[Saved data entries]
(begin)

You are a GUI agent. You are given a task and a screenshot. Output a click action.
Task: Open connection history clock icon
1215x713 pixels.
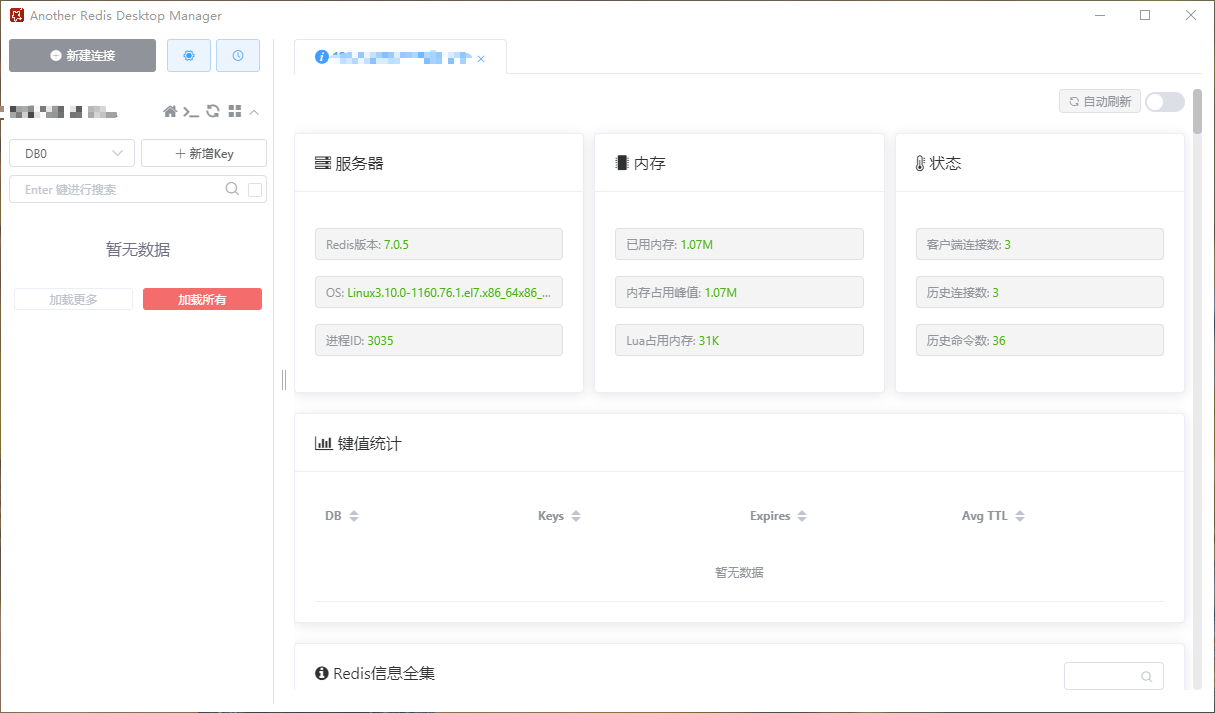237,55
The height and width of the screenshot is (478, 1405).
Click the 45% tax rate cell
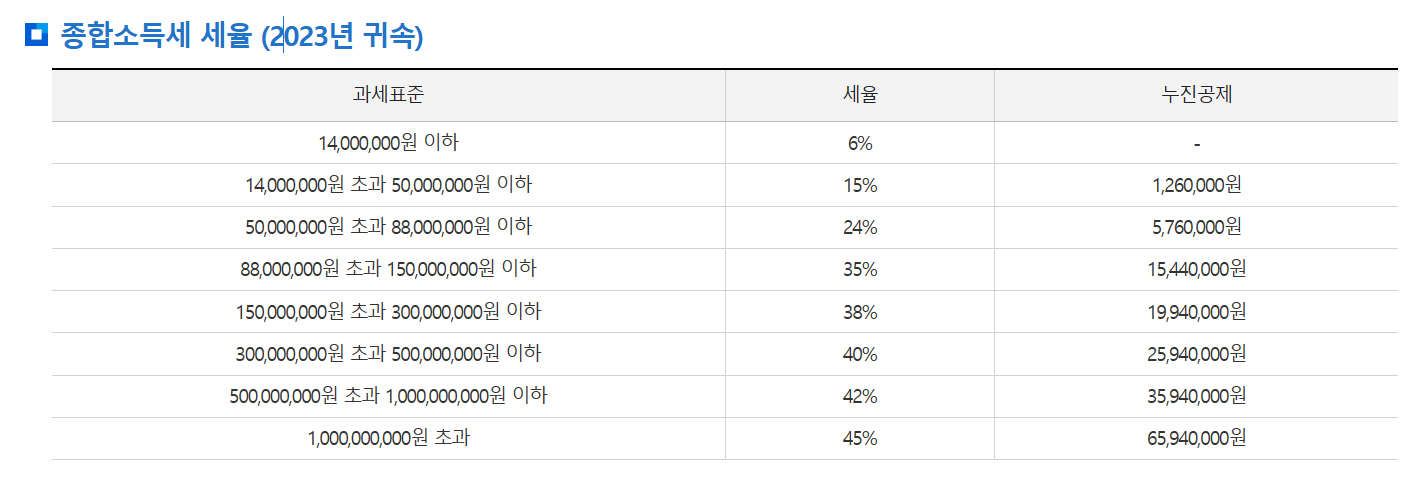coord(860,438)
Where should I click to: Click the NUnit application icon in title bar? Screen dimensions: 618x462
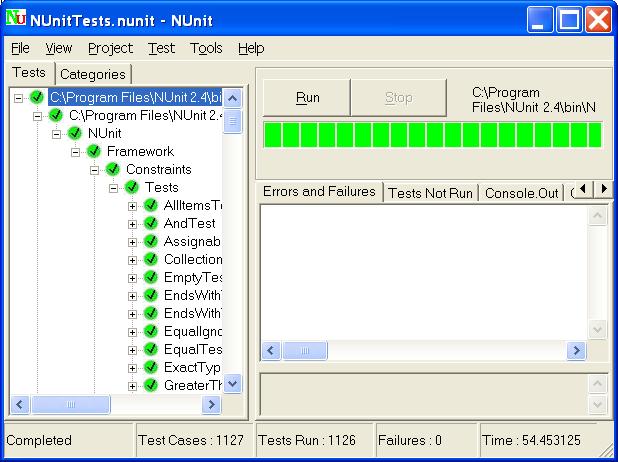click(16, 18)
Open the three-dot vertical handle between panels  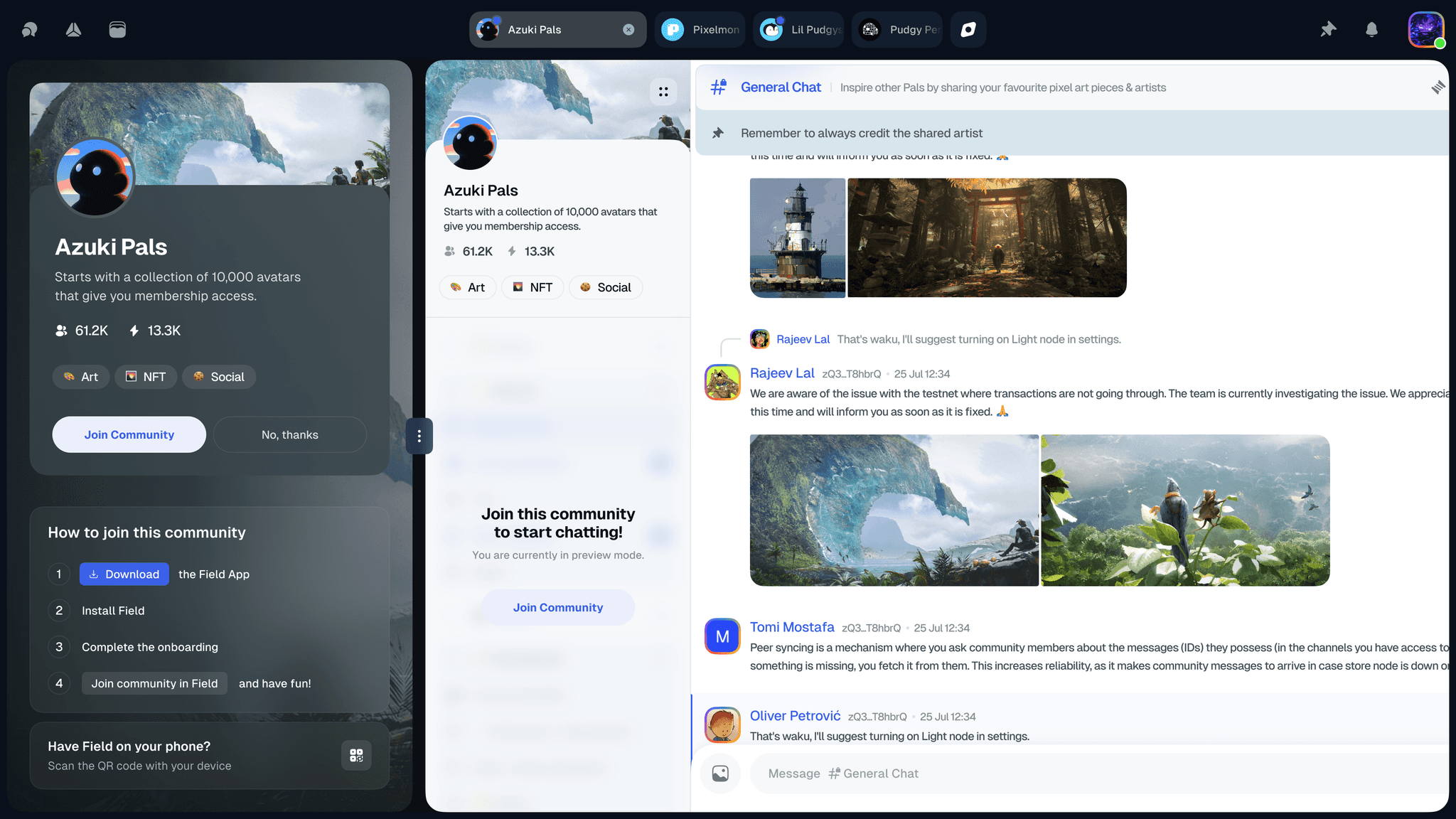click(419, 436)
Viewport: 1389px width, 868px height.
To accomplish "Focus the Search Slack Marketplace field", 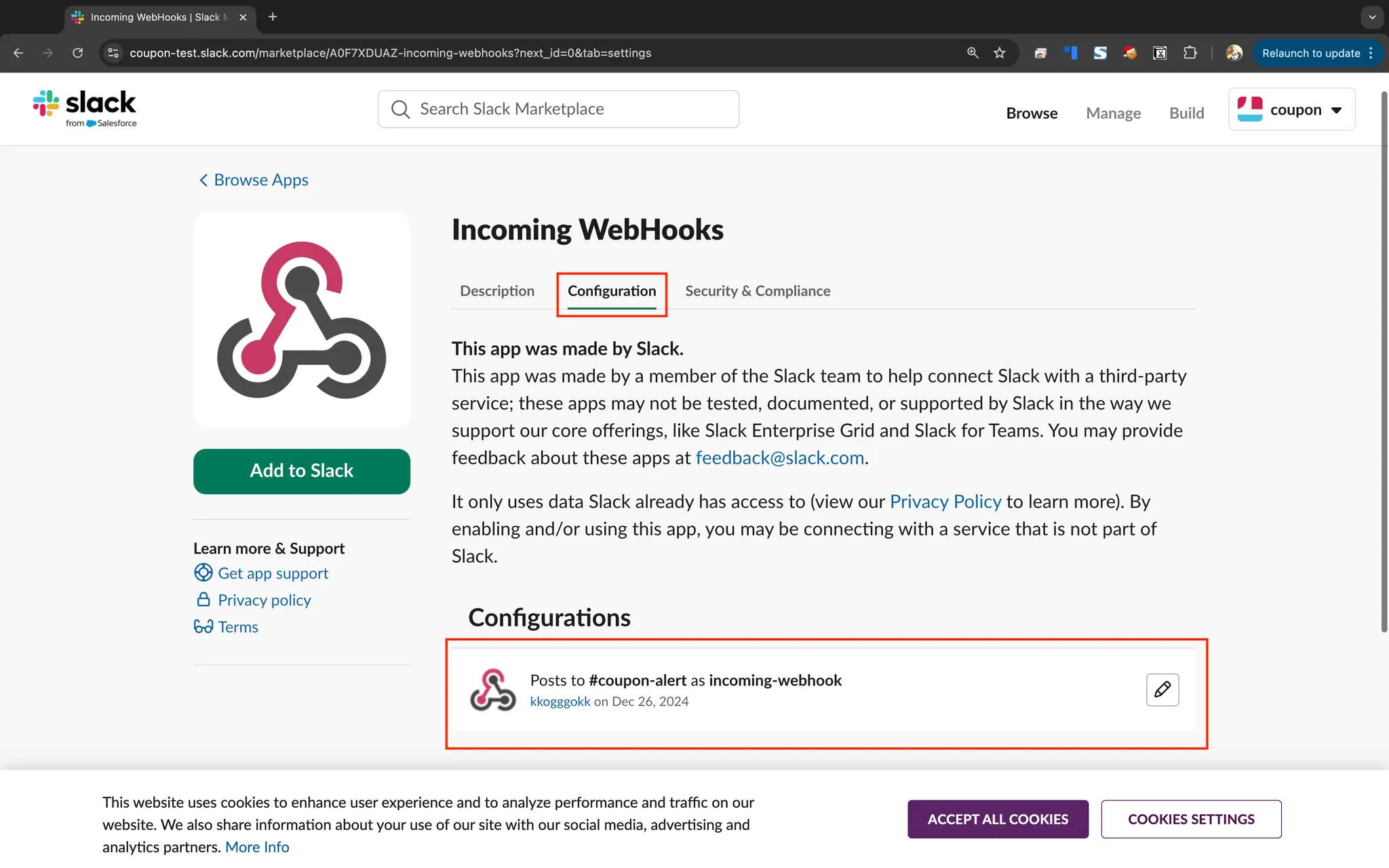I will 558,109.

(end)

What is asked >>
Locate each line in the entries above that contains the string "screenshot", with case counting, and copy those lines.

Output below >>
You are a GUI agent. You are given a task and a screenshot. Output a click action.
The height and width of the screenshot is (478, 1405).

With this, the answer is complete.